6 comments

  • lpapez 25 minutes ago
    Very cool research and wonderfully written.

    I was expecting an ad for their product somewhere towards the end, but it wasn't there!

    I do wonder though: why would this company report this vulnerability to Mozilla if their product is fingeprinting?

    Isn't it better for the business (albeit unethical) to keep the vulnerability private, to differentiate from the competitors? For example, I don't see many threat actors burning their zero days through responsible disclosure!

    • valve1 3 minutes ago
      We don't use vulnerabilities in our products.
    • hrimfaxi 17 minutes ago
      They probably are not relying on it and disclosure means others can't either.
  • bawolff 11 minutes ago
    From the sounds of this it sounds like it doesn't persist past browser restart? I think that would significantly reduce the usefulness to attackers.
    • shevy-java 8 minutes ago
      Would it though? I guess state agencies already know all nodes or may know all nodes. When you have a ton of meta-information all cross-linked, they can probably identify people quite accurately; may not even need 100% accuracy at all times and could do with less. I was thinking about that when they used information from any surrounding area or even sniffing through walls (I think? I don't quite recall the article but wasn't there an article like that in the last 3-5 years? The idea is to amass as much information as possible, even if it may not primarily have to do with solely the target user alone; e. g. I would call it "identify via proxy information").
  • crazysim 25 minutes ago
    I would imagine most users of Tor are using Tor Browser. I am reading there was a responsible disclosure to Mozilla but is it me or did that section leave out when the Tor Project planned to respond or release a fixed Tor Browser? Do they like keep very close or is there a large lag?
  • sva_ 20 minutes ago
    Does Tor Browser still allow JavaScript by default? Because if you block execution of JavaScript, you won't be affected from what I understand.
    • ranger_danger 18 minutes ago
      Disabling JavaScript actually greatly increases your fingerprint as not many users turn it off, so that instantly puts you in a much smaller bucket that you need to be unique in. Yes, not having JS means it limits your options for gathering other details, but it also requires much less effort to be unique now without JS.

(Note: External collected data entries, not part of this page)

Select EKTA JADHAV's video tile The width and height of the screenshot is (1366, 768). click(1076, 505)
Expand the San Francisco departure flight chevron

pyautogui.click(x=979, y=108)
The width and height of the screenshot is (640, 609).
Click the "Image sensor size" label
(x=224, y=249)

      Tor Browser also doesn't spoof navigator.platform at all for some reason, so sites can still see when you use Linux, even if the User-Agent is spoofing Windows.

  • fsflover 24 minutes ago
    It seems Qubes OS and Qubes-Whonix are not affected.
    • hrimfaxi 6 minutes ago
      How so? If you kept a disposable VM open and just created new identities in tor browser, how does Qubes mitigate the threat here?
      • fsflover 4 minutes ago
        On Qubes, you do not create a new identity in the same VM. This would go against the Qubes approach to security/privacy. Using separate VMs for independent tasks is the whole point of using Qubes.
    • ranger_danger 17 minutes ago
      Source?
  • shevy-java 10 minutes ago
    Well that sucks. I guess in the long run we need a new engine and different approach. Someone should call the OpenBSD guys to come up with working ideas here.